- **Goal of the exercise**: Below are the records; tally the lines that include "agent" and report only the total.

[Stored data entries]
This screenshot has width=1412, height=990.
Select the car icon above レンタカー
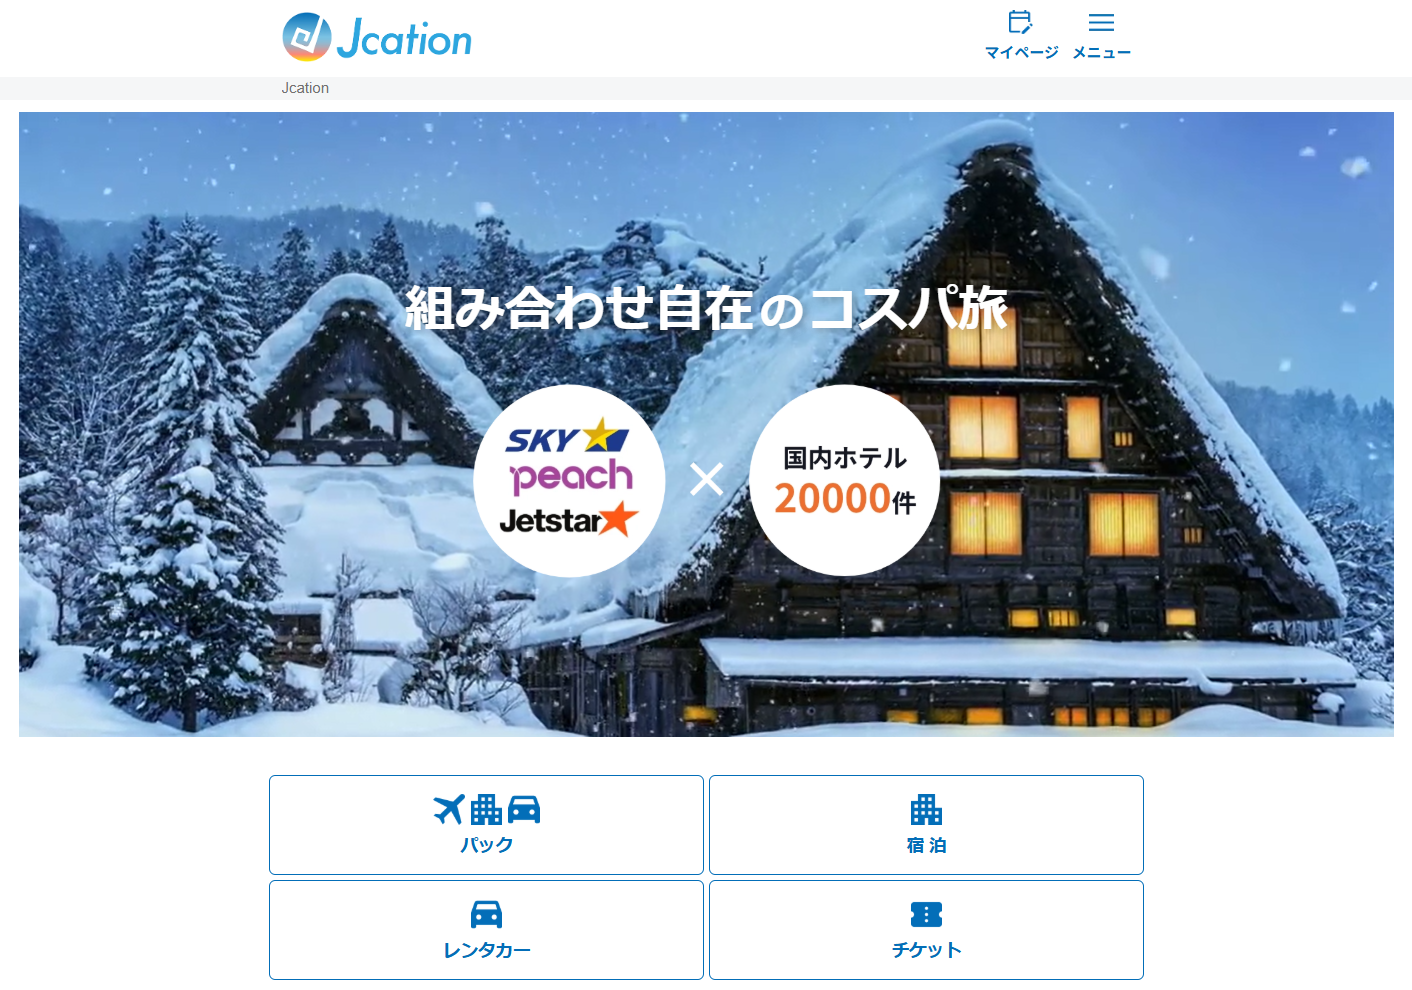pos(486,914)
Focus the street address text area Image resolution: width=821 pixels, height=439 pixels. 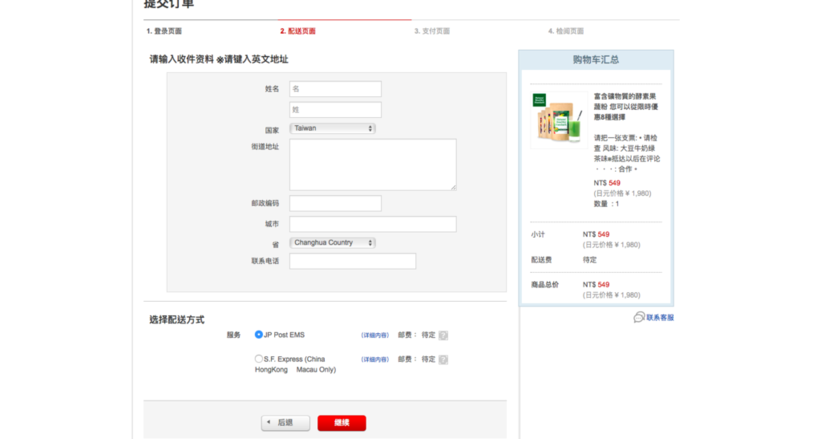[372, 165]
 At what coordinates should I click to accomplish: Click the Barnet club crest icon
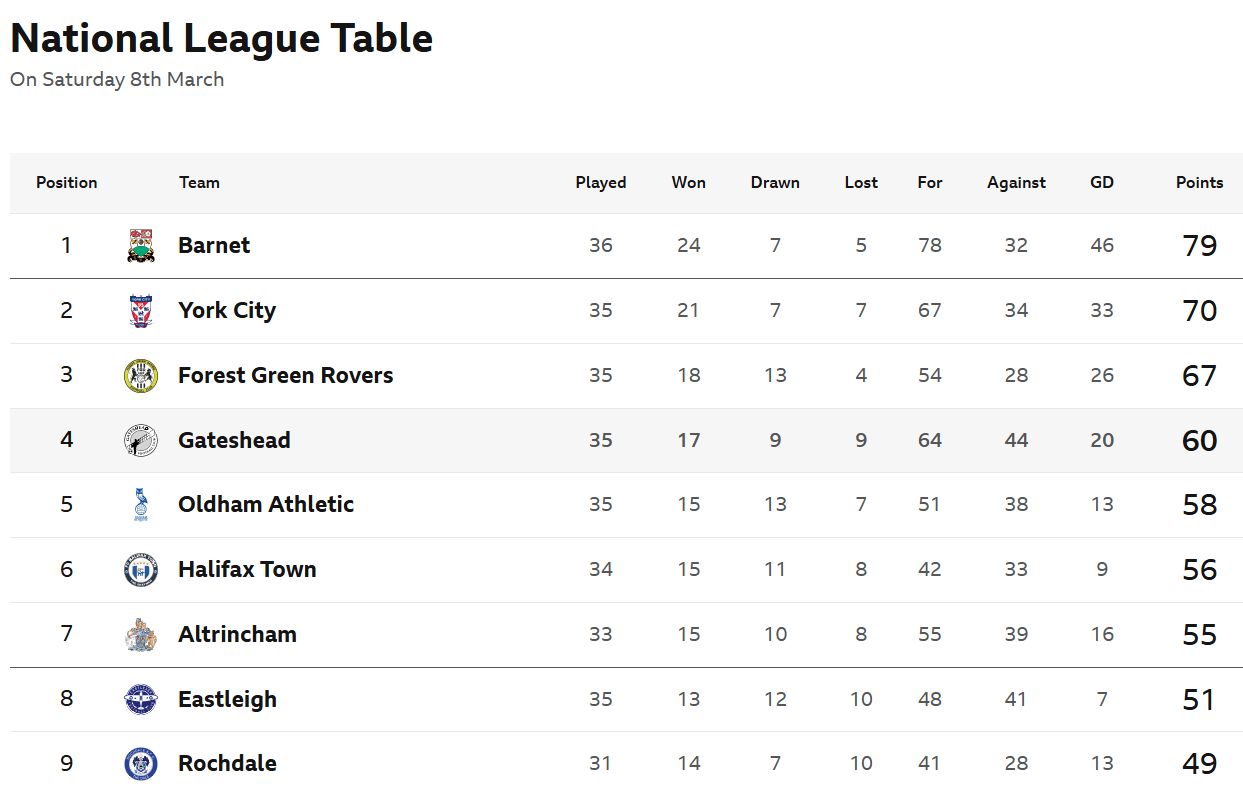141,246
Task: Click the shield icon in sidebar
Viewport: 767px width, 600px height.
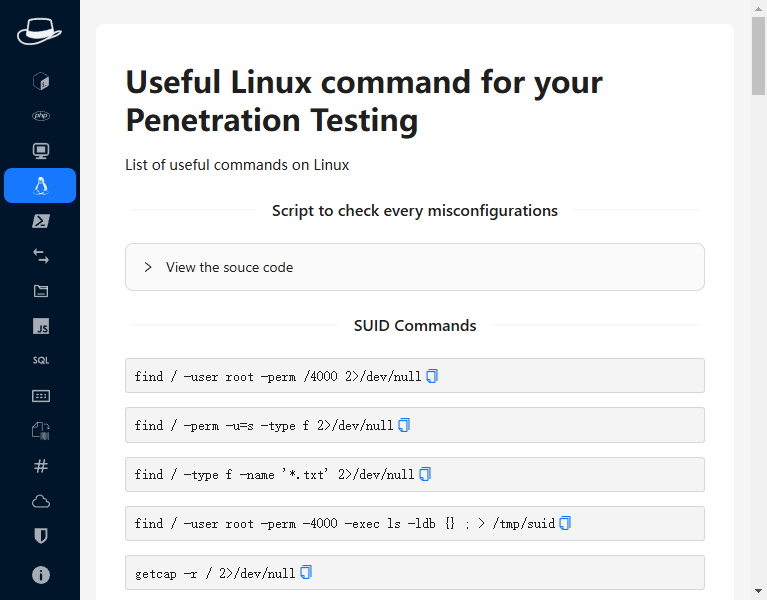Action: pos(40,536)
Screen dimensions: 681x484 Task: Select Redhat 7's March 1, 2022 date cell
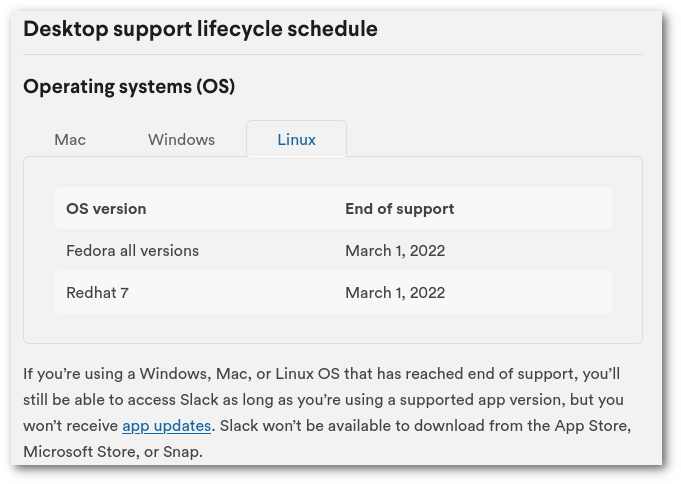pyautogui.click(x=395, y=293)
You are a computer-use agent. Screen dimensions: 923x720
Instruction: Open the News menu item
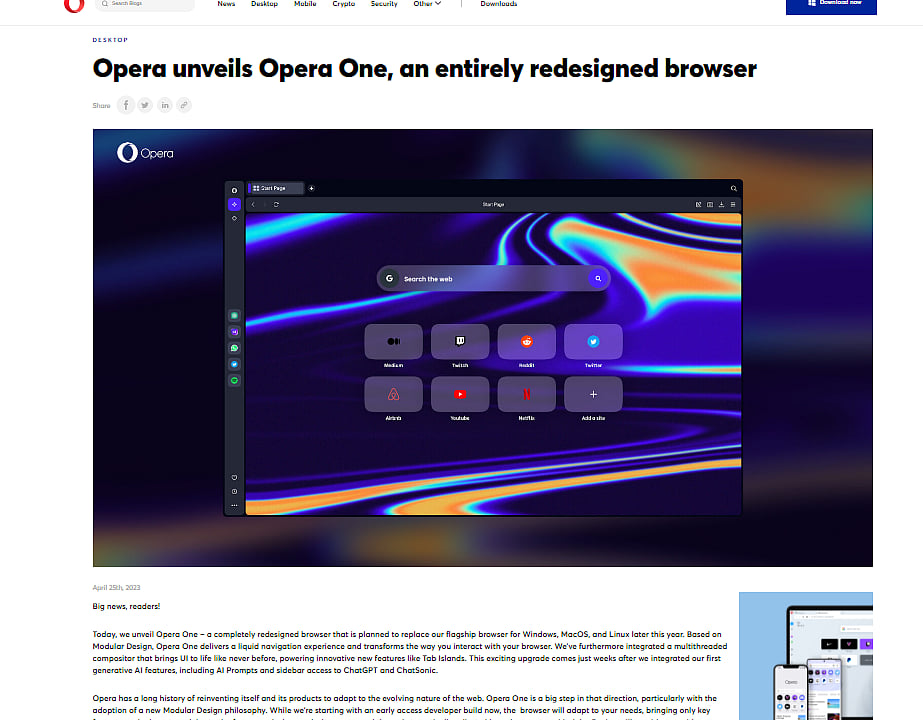(226, 4)
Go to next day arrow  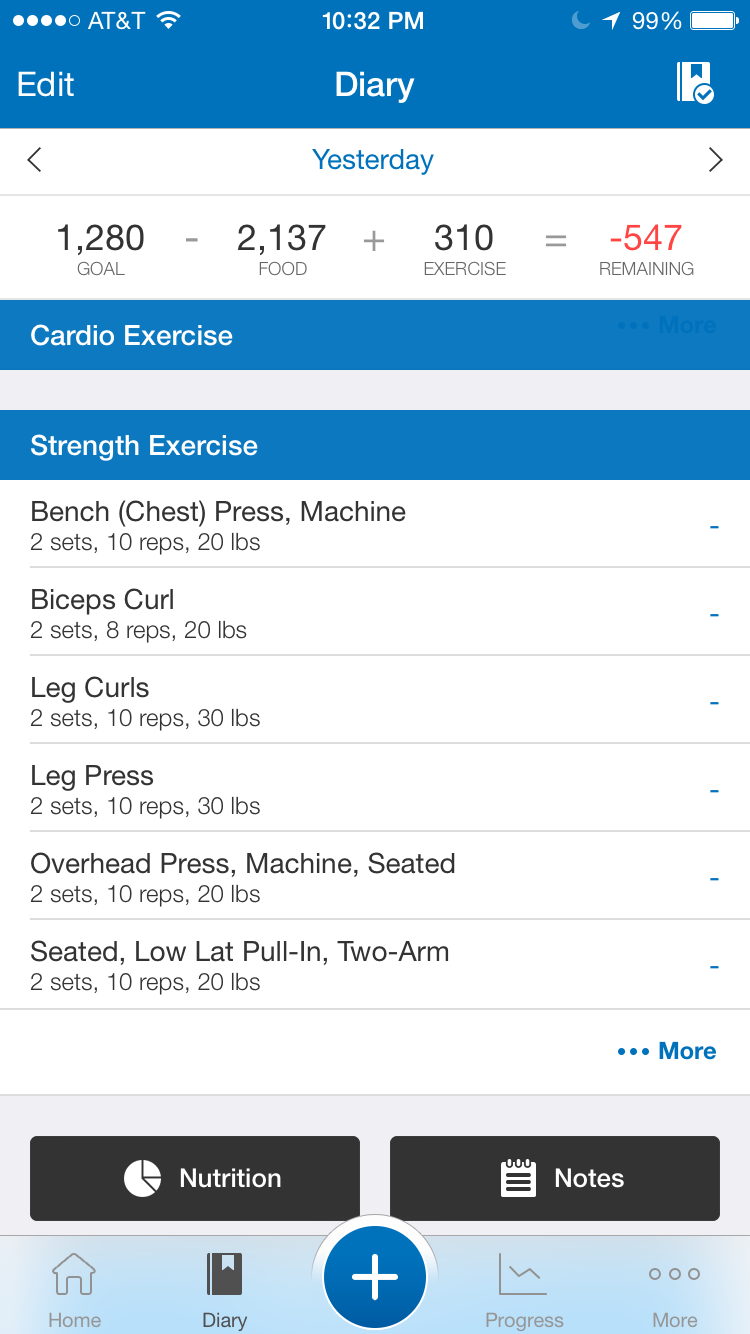715,160
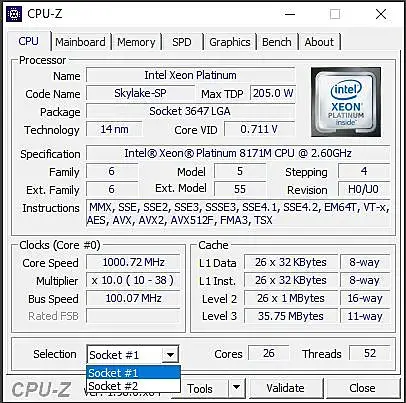Click the Specification field text
This screenshot has width=406, height=403.
click(x=238, y=153)
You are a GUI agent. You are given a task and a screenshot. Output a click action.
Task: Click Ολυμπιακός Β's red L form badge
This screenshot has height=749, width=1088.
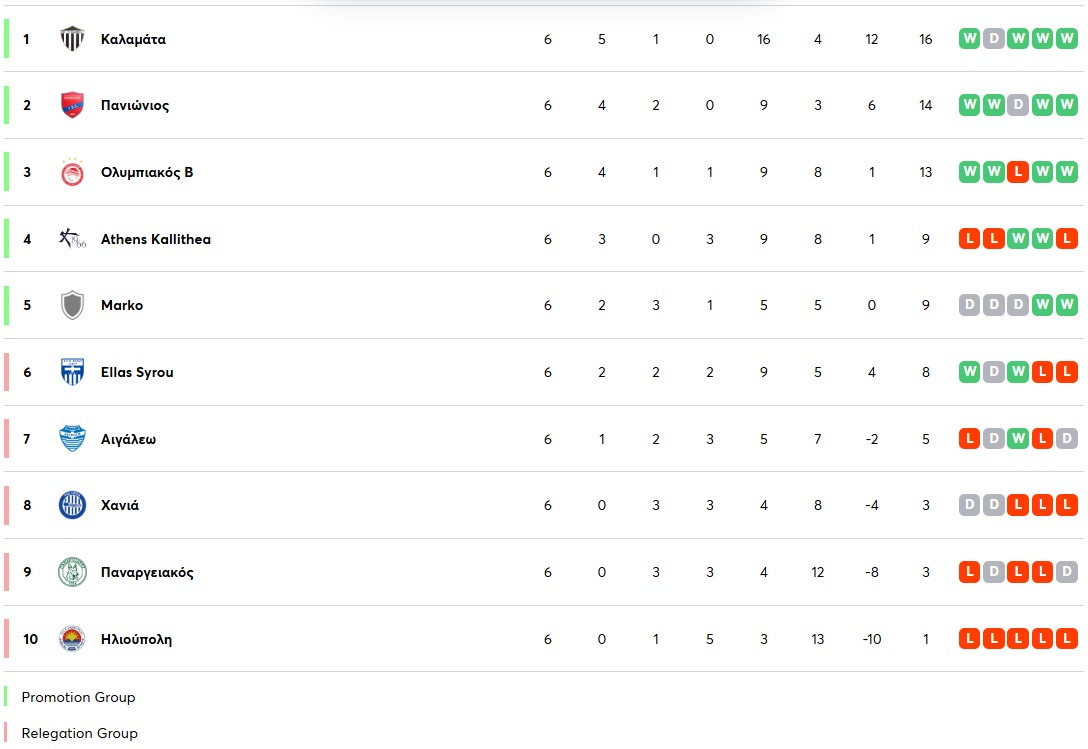[1018, 172]
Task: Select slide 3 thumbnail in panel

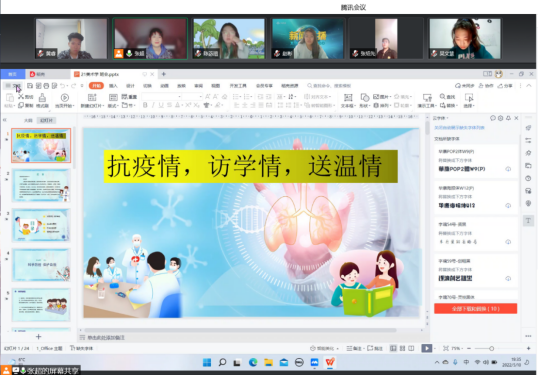Action: coord(41,225)
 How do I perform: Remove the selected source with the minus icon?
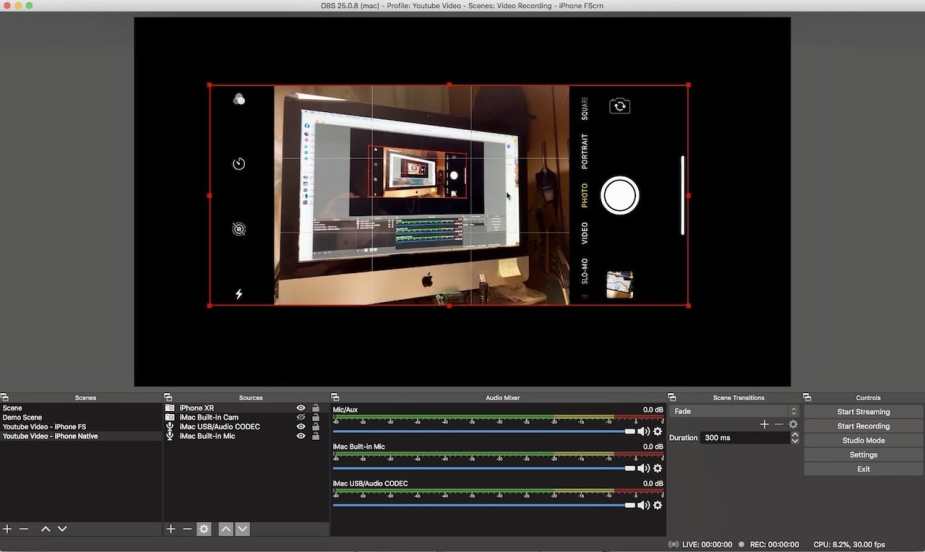click(x=187, y=529)
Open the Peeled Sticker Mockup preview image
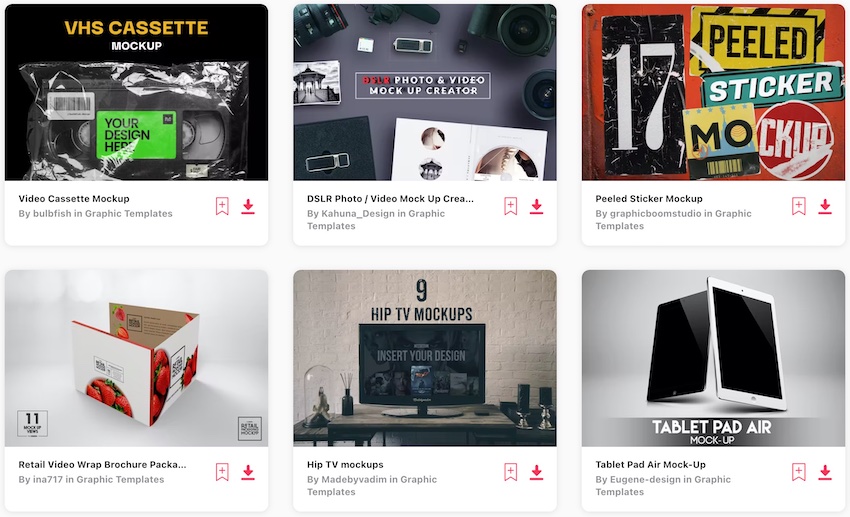850x517 pixels. [713, 92]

- **Output below**: 2